### Exercise brief
Please copy only the material from the line that has "You are a computer-use agent. The height" to the very last line, both ends included, exactly as written and without pictures.

Top of Data under study

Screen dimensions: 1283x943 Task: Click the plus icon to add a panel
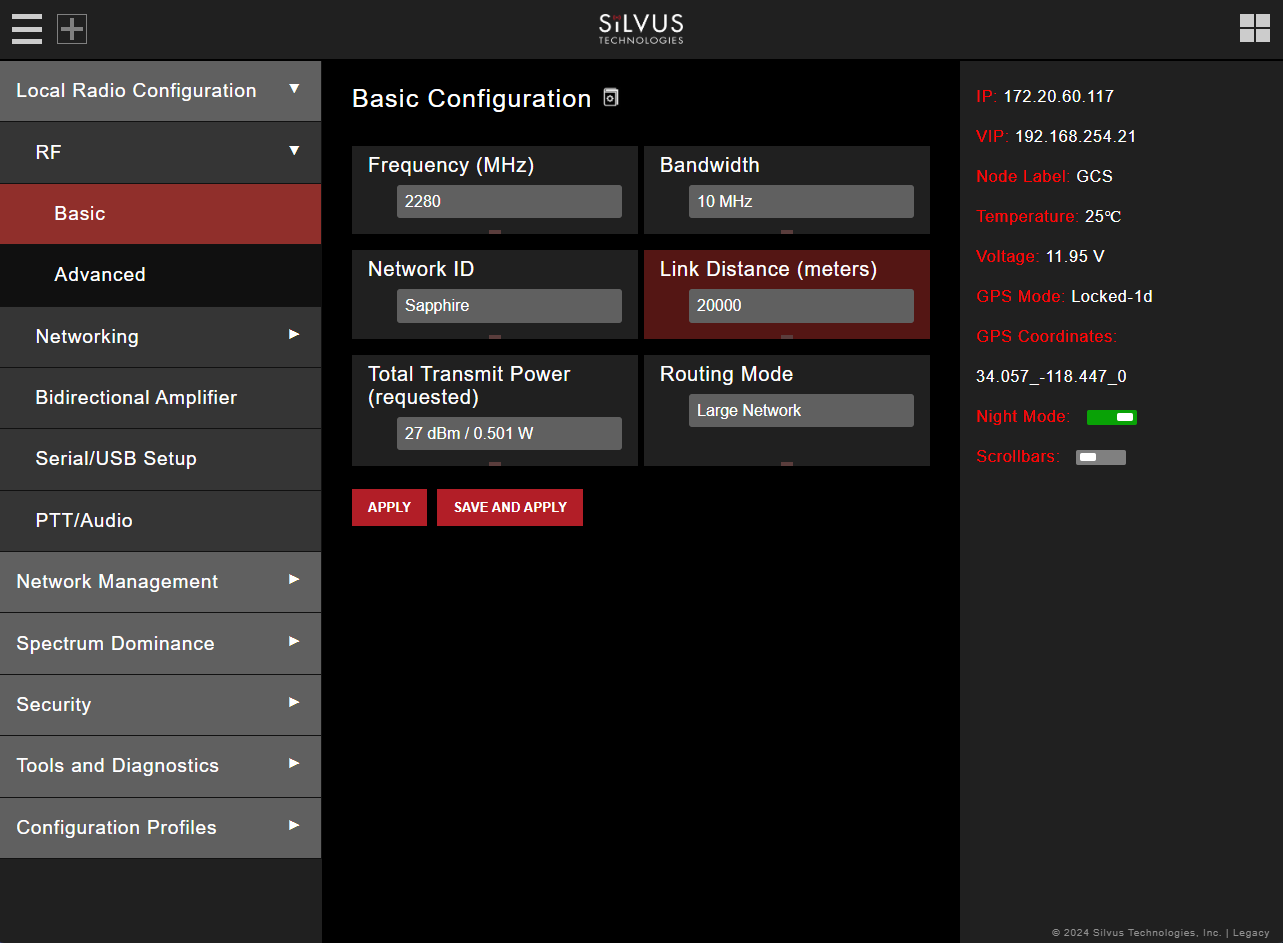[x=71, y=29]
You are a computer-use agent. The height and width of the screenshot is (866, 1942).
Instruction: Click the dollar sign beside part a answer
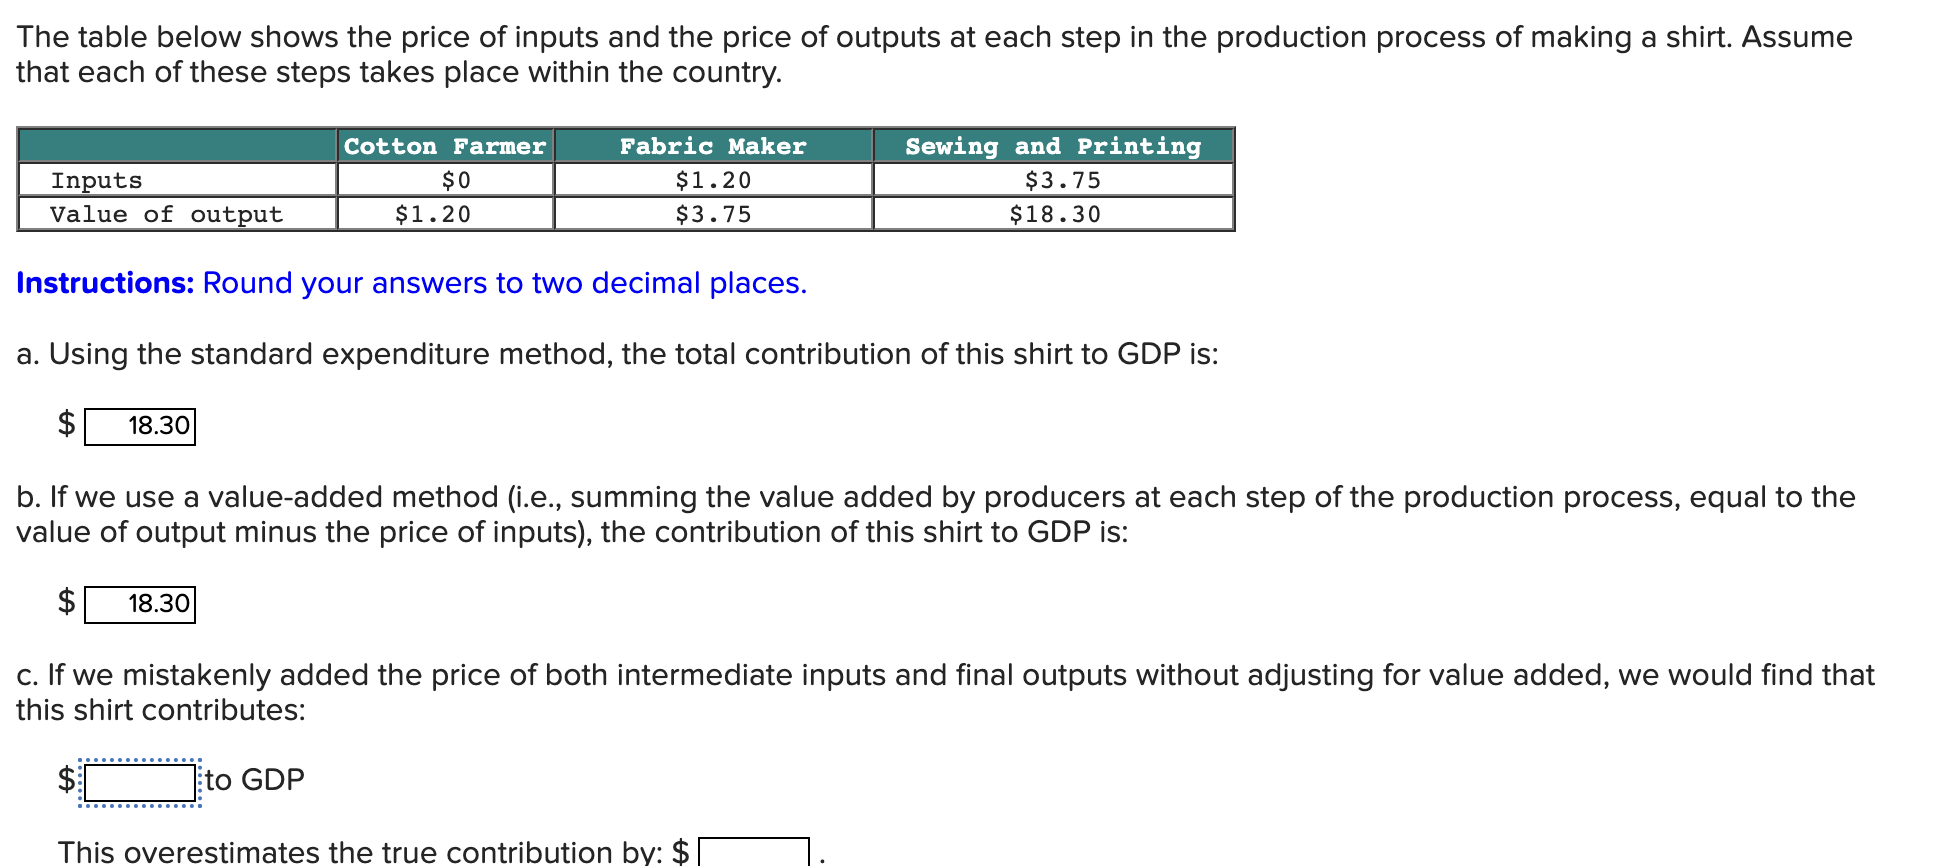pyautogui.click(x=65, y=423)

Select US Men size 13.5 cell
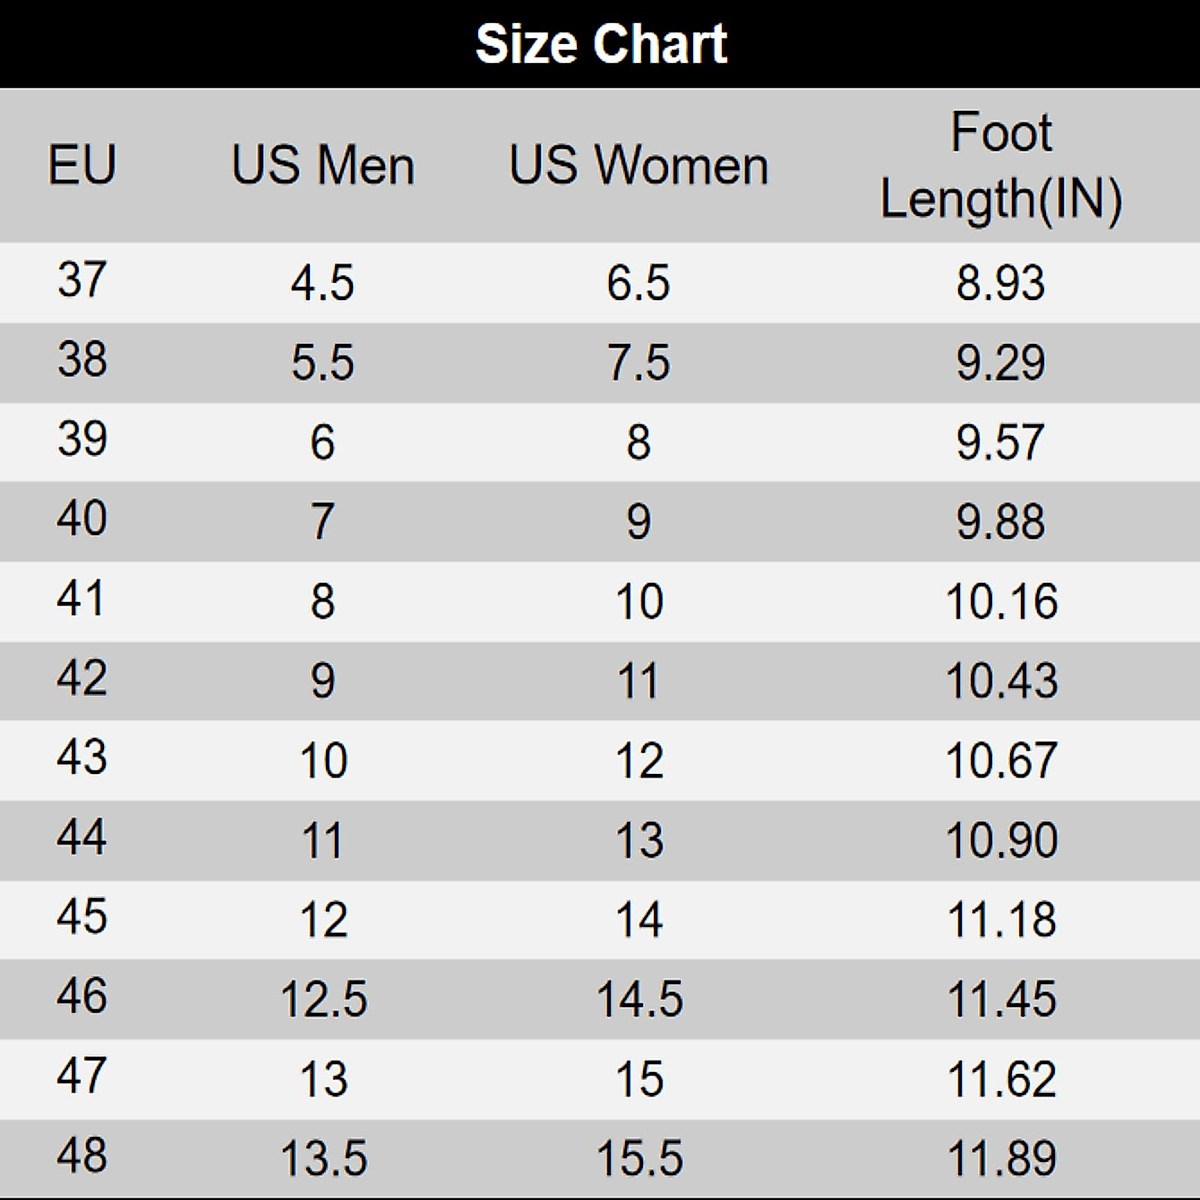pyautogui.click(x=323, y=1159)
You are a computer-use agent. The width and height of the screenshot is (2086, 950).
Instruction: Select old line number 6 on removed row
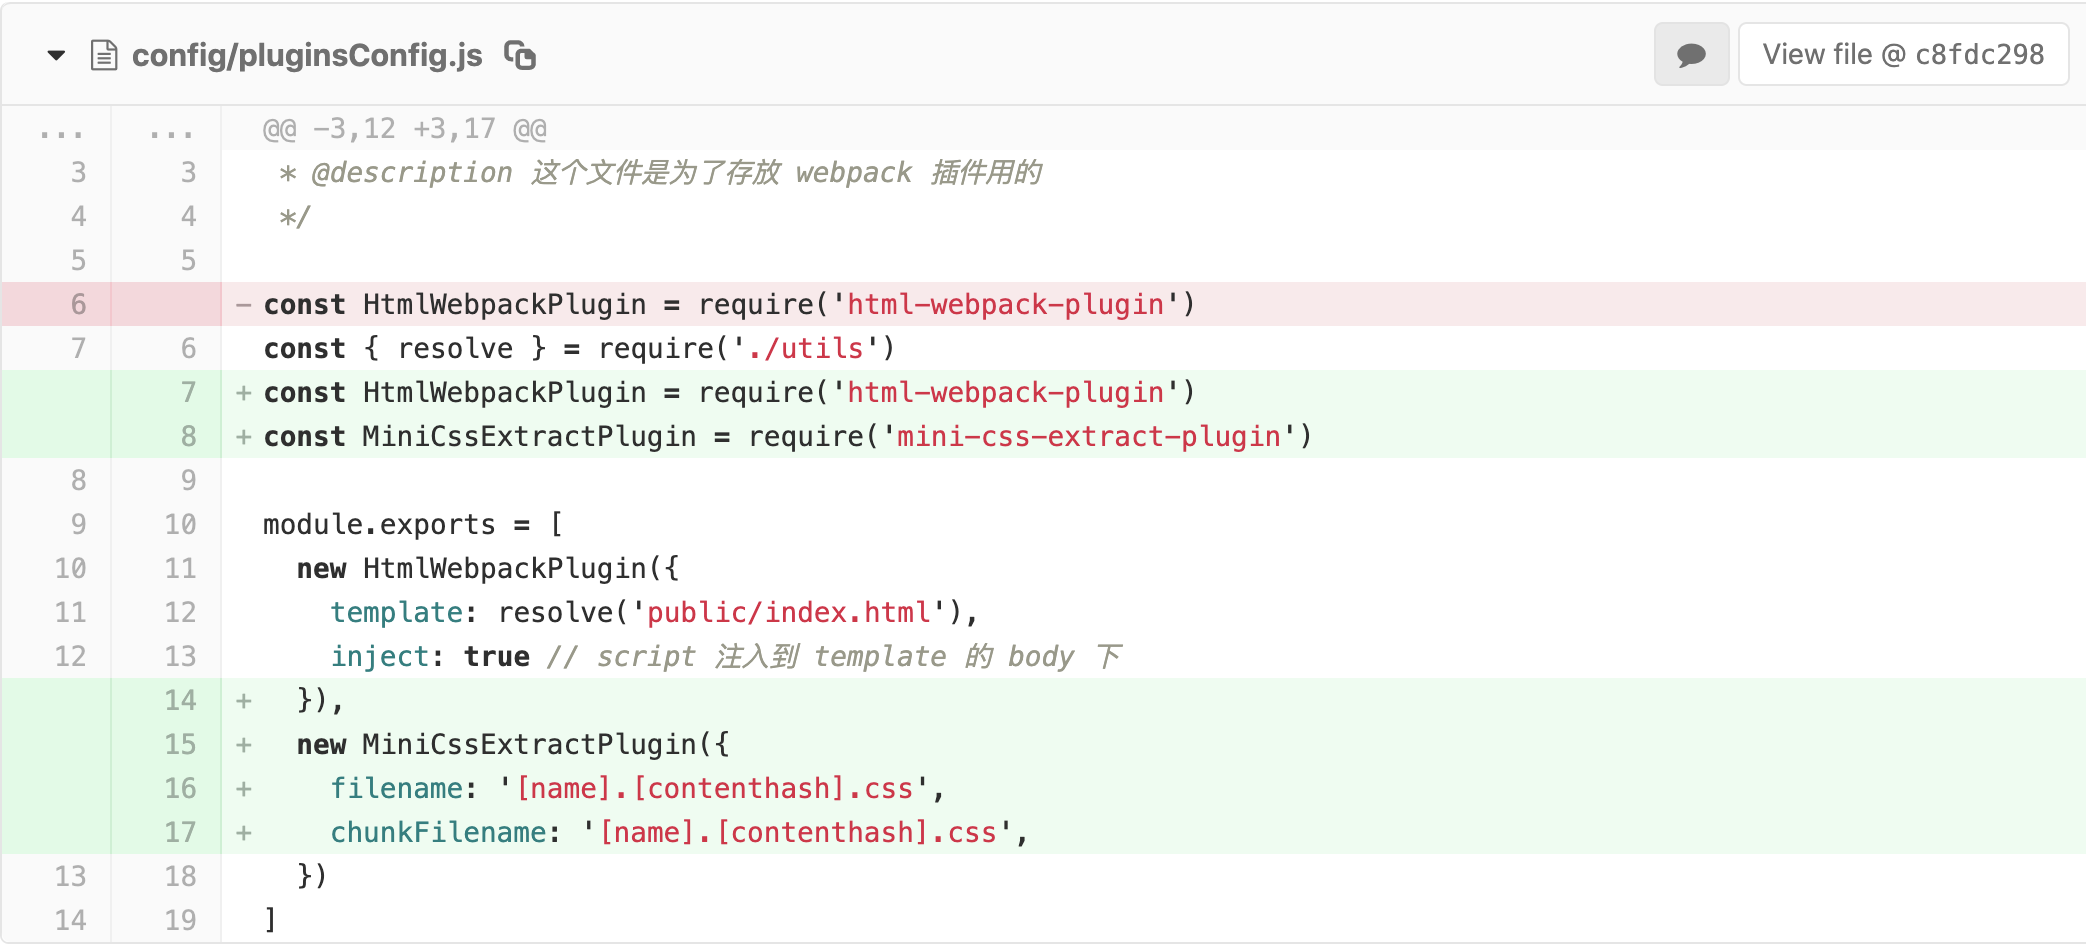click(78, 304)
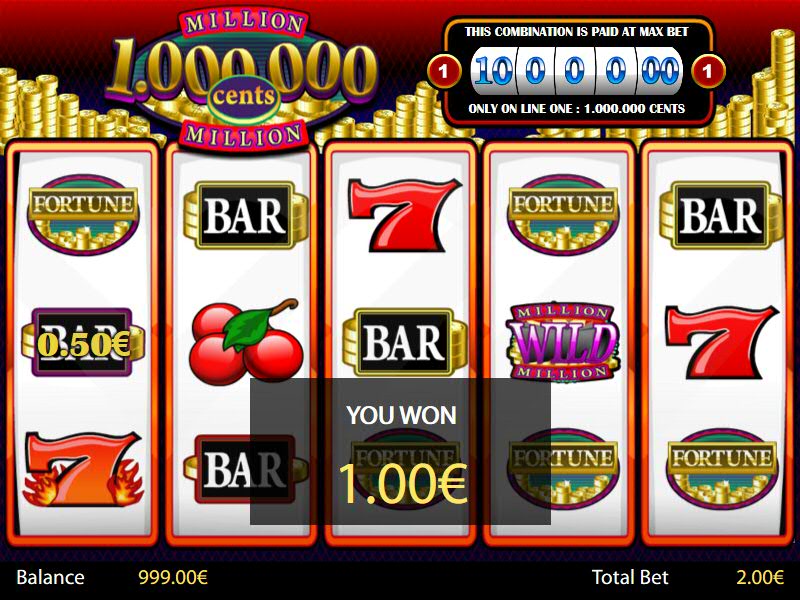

Bottom of Data under study

### Your response
You are a computer-use agent. The height and width of the screenshot is (866, 1942).
Instruction: Click the dollar sign beside part a answer
pyautogui.click(x=65, y=423)

Select US Men size 13.5 cell
pyautogui.click(x=323, y=1159)
You are a computer-use agent. The width and height of the screenshot is (2086, 950).
Instruction: Select old line number 6 on removed row
click(78, 304)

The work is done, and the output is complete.